Director's diary: Week three of production - Meet the chorus
Director’s Diary: Week 3 of Production
What a week! We moved up into a much higher gear as the chorus arrived, and we also moved into evening rehearsals, working with the chorus from 4pm to 9pm, to accommodate the working days of the Bergen-resident singers, all of whom have their lives and jobs in the city, while forming the backbone of the thriving choral scene in Bergen.
I was working with the 48-strong chorus as swiftly as I could from moment one, so it must have been exhausting for those singers coming straight from work. Monday was Act 2 with the female chorus, Tuesday was Act 1 with the male chorus, Wednesday was Act 3 with the full chorus on stage together for the first time. My aim on each evening was to get the scene on its feet, get a shape across the act so that any other time we had after that was about refining the staging and getting a second try at anything that was not working.

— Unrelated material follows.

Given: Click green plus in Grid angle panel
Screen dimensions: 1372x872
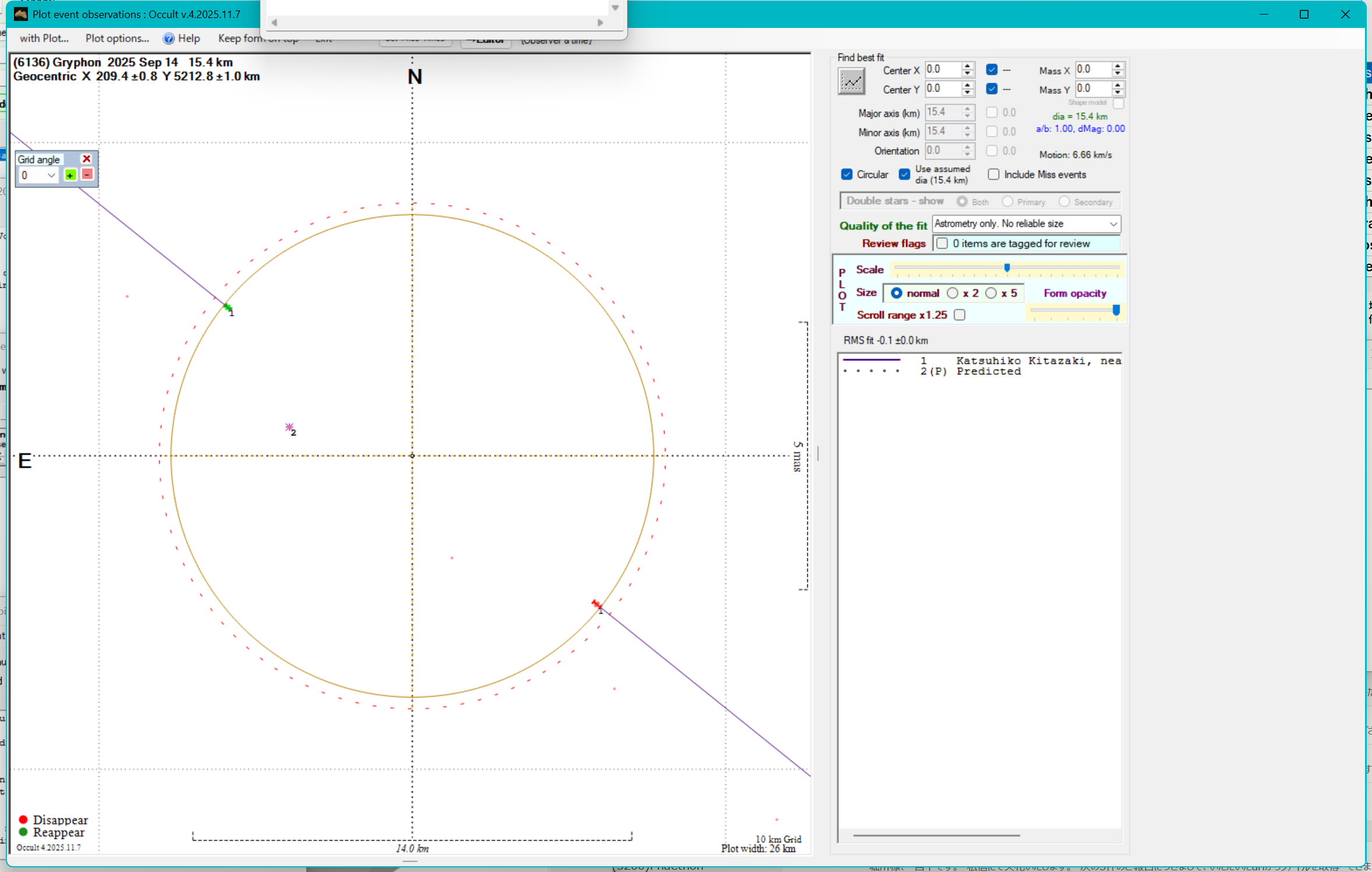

Directing a chorus has an element for the director of keeping the room happy and bouncing along - a well-timed joke is always welcome, as is a good use of the time available. A director who wastes five minutes for a chorus of 50 has wasted over four man-hours - it all mounts up. And if you’ve scheduled to let certain people go by 7:15 then you had better have covered all you need with them by that point - and if you haven’t, it’s nobody’s fault but your own. Direction is a mix of technique and inspiration, efficiency with an inbuilt amount of space (in English we say “wiggle room”) where great ideas are able to occur in the moment.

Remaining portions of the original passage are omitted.